Toward a Theory of Discombobulationism

It is tempting to theorize Discombobulationism as a late-capitalist pathology, a symptom of cognitive overload. But such readings miss the crucial point: the works are not about confusion; they are confusion. They operationalize bewilderment as a medium in itself.

As Johanna Spielmann has argued, “Discombobulationism is not representation but performance: the enactment of confusion in real time.”¹⁰ This suggests an ontological shift in which disorientation is not an effect of art but its very substance.

In this light, Discombobulationism might best be understood not as a movement but as a condition: a contagious bewilderment that destabilizes the protocols of interpretation. If art once aspired to clarity, beauty, or even critique, Discombobulationism offers instead the radical gift of not knowing.

Or, as Voss succinctly put it in a 2021 interview: *“We are not lost. We are unfindable.”*¹¹

Notes

1. On incoherence as method, see F. Roussel, “Against Explanation,” Proceedings of the Anti-Hermeneutic Society 12 (2019): 33–54.

2. Evelyn Marquette, “The Aesthetics of Perpetual Bewilderment,” Journal of Visual Unreason 4, no. 2 (2021): 17.
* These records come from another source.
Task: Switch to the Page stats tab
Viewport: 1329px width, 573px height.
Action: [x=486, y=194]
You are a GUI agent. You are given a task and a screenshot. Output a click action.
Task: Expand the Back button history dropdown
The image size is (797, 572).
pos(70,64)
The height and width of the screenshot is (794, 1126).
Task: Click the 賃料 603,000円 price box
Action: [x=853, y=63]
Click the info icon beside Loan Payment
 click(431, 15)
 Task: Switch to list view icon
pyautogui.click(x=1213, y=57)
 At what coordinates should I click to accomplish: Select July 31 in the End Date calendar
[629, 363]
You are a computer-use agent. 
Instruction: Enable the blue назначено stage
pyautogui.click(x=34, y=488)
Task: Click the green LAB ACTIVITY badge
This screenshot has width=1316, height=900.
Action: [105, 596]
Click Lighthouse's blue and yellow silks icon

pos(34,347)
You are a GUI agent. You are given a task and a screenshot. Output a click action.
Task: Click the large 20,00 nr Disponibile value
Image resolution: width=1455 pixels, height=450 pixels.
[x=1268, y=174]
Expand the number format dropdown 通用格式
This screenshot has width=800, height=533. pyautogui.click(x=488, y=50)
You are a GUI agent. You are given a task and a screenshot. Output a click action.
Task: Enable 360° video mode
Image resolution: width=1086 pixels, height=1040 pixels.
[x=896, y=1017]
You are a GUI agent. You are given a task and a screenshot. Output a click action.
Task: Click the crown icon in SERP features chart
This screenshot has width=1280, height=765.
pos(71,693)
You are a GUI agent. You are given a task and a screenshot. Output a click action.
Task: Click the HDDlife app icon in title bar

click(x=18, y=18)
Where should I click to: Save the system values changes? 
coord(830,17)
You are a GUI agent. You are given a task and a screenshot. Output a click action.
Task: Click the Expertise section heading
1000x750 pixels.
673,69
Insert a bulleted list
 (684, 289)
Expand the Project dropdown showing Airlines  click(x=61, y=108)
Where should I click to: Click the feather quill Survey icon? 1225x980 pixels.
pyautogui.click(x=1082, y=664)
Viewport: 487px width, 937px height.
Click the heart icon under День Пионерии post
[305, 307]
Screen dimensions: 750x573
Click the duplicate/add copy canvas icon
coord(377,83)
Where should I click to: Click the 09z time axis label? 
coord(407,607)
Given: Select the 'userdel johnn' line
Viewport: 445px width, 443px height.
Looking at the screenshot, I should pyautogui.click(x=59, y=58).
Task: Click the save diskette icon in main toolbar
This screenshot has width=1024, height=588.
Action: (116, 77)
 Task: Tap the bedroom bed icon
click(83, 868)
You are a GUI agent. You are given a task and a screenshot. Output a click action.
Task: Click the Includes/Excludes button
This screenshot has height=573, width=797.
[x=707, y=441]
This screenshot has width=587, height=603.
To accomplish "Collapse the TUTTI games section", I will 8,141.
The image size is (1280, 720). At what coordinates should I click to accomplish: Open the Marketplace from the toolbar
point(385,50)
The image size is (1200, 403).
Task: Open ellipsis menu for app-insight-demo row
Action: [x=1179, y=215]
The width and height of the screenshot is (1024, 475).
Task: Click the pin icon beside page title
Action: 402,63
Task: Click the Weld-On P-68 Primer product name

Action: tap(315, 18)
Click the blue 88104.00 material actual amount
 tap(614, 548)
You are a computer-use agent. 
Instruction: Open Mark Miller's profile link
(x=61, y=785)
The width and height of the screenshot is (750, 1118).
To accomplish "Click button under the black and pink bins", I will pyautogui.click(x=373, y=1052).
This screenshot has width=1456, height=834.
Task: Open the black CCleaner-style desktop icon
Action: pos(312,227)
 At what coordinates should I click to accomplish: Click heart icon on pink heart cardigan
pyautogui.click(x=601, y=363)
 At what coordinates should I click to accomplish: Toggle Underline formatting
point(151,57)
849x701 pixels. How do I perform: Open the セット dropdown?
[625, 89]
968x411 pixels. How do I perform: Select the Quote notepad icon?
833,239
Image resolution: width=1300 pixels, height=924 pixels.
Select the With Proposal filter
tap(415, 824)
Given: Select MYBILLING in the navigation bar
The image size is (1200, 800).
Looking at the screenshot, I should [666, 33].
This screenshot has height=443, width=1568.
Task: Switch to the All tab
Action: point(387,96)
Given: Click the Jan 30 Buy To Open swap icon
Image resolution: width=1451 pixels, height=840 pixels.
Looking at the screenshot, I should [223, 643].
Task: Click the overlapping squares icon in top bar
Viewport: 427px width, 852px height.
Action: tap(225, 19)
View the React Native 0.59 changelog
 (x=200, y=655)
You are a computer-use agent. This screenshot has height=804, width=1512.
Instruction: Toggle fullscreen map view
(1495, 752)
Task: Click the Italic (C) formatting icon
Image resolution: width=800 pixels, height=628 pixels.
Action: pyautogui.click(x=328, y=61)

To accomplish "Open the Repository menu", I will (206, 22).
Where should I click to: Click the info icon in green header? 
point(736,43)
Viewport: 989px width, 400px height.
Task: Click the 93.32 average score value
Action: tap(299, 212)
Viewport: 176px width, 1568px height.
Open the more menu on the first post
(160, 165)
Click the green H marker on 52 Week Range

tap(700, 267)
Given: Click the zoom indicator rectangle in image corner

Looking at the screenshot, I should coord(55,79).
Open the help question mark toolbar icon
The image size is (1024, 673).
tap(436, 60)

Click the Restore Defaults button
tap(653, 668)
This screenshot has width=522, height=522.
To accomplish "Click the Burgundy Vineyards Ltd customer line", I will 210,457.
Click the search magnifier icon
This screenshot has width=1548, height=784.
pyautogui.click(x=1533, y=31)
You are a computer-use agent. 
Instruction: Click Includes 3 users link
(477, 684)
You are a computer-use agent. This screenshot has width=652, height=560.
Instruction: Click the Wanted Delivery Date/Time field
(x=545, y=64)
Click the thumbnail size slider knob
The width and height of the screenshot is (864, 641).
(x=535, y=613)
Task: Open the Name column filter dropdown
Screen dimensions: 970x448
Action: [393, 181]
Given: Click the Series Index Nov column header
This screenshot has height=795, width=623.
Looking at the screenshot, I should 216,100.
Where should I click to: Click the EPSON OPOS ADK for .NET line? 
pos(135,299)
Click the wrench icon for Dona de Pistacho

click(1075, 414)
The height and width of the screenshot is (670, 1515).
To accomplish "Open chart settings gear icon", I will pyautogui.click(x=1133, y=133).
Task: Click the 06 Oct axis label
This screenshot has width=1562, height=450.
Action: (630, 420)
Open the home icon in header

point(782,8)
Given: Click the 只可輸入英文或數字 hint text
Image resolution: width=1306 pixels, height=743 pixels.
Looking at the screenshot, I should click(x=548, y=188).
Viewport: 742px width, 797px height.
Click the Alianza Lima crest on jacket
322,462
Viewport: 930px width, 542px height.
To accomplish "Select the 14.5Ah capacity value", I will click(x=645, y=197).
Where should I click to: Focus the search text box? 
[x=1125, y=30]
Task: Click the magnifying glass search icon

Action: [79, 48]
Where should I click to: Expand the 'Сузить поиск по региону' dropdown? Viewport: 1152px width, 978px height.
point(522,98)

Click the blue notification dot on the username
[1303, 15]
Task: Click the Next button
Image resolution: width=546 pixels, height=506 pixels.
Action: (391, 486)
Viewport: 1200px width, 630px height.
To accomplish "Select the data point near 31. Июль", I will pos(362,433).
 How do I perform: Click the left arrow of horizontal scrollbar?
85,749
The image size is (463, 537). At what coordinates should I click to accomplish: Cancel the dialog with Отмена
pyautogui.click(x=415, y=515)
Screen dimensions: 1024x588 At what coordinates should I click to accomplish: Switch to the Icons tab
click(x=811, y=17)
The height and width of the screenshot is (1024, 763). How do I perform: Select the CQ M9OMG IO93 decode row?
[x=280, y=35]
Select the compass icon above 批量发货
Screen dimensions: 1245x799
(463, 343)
3. L. Werner, “Fragmented Ecologies: Media, Labor, Noise,” Critical Collapse Studies 7, no. 1 (2020): 88–112.

4. Jean-Paul Deleuze-Bataille, Temporal Convulsions (Paris: Éditions de la Confusion, 2017), 44.

5. S. Kim, “The Always-Already of Nowhere,” Asian Aesthetics Quarterly 15, no. 3 (2021): 101.

6. Lars Henningsen, Olfaction and Ontology (Berlin: Verlag der Sinne, 2019), 73.

7. Johanna Spielmann, “Cubism Under Erasure,” Neue Kunsttheorie 9, no. 4 (2020): 59.

8. Maximilian Drozd, “Curating the Circular,” in The Joy of Getting Lost, exh. cat. (Düsseldorf: Kunsthalle, 2020), 12.

9. C. D’Angelo, “From Illegible to Viral: The Algorithmic Fate of Discombobulationism,” Social Media & Art Journal 3, no. 2 (2023): 144.

10. Johanna Spielmann, Theory/Practice/Failure (London: Afterimage Press, 2022), 91.

11. Marietta Voss, interview with Anke Heuser, Rotterdam Arts Weekly, October 2021.

Selected Bibliography

• Deleuze-Bataille, Jean-Paul. Temporal Convulsions. Paris: Éditions de la Confusion, 2017.

• Henningsen, Lars. Olfaction and Ontology. Berlin: Verlag der Sinne, 2019.

• Marquette, Evelyn. “The Aesthetics of Perpetual Bewilderment.” Journal of Visual Unreason 4, no. 2 (2021): 11–29.

• Spielmann, Johanna. Theory/Practice/Failure. London: Afterimage Press, 2022.

• Werner, Lotte. “Fragmented Ecologies: Media, Labor, Noise.” Critical Collapse Studies 7, no. 1 (2020): 77–115.